If the county were to meet the commitment made by cabinet to have greenhouse gas emissions peak and start to decline between 2020 and 2025, it needed to support legally-binding measures to do so, to put a price on carbon and to grow the local technology in renewable energy.

This was technically possible, without compromising development.

"But the challenge will be to mobilise the finances and the political will within the regulatory framework to do this," said Richard Worthington, climate change programme manager for the South African branch of the World Wide Fund for Nature (WWF).

Worthington, speaking at the release of WWF International's Living Planet Report this week, said if South Africa carried on "business as usual", the country's carbon emissions would increase fourfold by 2050.

"What's happening in the Arctic is the canary in the coalmine," he said.

But unlike miners, who had the option of leaving the mine, humans did not have the option of leaving the planet as the effects of global climate change intensified.

Worthington referred to the WWF Climate Solutions Model in the Living Planet Report which showed that it was technically possible to dramatically reduce carbon emissions from energy services, while expanding energy supplies.

There were three principal strategies in WWF's model to reduce carbon emissions and increase energy services.

The first was energy efficiency - getting more energy services from each unit of energy used - which could reduce demand by 39 percent by 2050. The second was the rapid growth of a full range of low-emission technologies, which could meet 70 percent of the demand. The third was the fossil-fuelled plants with carbon and capture storage technology, which would meet another 26 percent of energy production.

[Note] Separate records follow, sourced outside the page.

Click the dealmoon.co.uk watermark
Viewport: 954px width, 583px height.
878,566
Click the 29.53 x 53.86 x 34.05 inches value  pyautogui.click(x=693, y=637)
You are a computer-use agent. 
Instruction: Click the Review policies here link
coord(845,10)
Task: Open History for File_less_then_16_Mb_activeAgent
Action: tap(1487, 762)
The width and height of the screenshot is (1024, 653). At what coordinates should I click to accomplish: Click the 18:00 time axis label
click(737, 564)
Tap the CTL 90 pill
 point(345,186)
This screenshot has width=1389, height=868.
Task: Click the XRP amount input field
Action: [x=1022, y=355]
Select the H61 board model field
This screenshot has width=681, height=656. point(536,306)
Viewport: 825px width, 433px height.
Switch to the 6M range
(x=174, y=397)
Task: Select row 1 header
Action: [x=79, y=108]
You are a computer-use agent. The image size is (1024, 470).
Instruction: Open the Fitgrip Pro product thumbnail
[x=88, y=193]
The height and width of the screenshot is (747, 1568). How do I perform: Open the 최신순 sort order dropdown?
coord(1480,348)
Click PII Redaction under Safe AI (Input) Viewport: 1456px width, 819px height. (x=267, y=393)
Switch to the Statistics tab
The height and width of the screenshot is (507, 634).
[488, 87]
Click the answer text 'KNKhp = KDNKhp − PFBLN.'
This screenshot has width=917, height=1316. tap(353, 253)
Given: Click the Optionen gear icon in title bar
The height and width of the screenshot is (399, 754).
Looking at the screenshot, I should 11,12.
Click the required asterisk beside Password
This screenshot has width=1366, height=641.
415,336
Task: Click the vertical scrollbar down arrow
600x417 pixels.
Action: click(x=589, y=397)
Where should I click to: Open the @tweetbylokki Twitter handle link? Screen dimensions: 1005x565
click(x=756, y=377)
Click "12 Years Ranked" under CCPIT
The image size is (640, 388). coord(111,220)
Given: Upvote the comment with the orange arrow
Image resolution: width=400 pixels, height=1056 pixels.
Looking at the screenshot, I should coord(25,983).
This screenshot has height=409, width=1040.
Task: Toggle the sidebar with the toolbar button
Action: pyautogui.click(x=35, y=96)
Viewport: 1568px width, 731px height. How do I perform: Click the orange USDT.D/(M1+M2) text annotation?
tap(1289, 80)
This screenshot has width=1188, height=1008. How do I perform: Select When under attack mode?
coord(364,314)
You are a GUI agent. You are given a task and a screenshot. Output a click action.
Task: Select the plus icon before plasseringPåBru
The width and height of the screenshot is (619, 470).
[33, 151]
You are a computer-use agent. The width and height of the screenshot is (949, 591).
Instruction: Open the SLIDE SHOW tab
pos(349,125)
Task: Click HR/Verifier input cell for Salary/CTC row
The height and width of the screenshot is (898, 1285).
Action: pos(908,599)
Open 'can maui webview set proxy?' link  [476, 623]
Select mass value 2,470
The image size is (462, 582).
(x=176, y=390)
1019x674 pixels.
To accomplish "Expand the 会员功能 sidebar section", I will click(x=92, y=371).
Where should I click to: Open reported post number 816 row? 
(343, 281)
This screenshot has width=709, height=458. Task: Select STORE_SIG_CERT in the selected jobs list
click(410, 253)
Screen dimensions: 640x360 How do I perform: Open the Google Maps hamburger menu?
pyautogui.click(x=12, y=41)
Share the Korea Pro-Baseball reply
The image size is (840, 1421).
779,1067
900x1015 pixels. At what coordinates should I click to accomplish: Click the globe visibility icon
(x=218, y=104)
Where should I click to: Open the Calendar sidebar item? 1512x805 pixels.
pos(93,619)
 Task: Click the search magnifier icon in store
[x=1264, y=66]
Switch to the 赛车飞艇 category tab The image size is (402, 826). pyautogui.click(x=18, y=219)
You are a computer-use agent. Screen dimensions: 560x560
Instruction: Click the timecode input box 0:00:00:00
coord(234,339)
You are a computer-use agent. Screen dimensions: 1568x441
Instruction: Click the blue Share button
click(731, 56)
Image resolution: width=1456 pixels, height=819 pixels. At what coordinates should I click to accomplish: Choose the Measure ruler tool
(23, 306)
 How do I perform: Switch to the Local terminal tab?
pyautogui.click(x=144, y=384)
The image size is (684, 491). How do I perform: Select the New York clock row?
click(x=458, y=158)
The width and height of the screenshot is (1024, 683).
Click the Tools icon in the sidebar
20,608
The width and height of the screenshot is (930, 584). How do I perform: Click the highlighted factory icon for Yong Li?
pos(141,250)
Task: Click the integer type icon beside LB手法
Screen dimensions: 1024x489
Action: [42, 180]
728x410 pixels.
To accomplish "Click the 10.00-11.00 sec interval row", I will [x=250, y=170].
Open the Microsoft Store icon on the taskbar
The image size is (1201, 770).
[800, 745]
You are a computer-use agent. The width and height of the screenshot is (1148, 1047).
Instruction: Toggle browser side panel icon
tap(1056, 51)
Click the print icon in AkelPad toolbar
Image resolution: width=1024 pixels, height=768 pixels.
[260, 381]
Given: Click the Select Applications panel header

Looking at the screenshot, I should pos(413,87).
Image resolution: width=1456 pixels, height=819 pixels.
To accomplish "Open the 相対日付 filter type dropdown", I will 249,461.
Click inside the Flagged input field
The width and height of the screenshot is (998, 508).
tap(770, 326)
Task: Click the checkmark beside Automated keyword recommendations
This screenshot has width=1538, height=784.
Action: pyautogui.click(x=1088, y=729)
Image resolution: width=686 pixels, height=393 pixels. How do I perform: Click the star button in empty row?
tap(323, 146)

Two complementary measures were required: the development of flexible fuels and energy storage to enable energy from intermittent sources like wind and solar to be stored and transformed into transportable fuels; and the substitution of high-carbon coal with low-carbon gas as a bridging measure between 2010 and 2040.

To achieve this, world governments needed to agree on clear and ambitious targets, to collaborate on effective strategies and to co-ordinate investments in energy development.

Delays would make the transition to a low-carbon economy increasingly expensive and difficult. It was crucial to begin the transition now, to avoid the risk of becoming locked in to energy-intensive infrastructure. The report stressed the three "imperatives" were required to ensure that global greenhouse gas emissions from energy peaked and started to decline within 10 years.

They are leadership, speed and a global effort.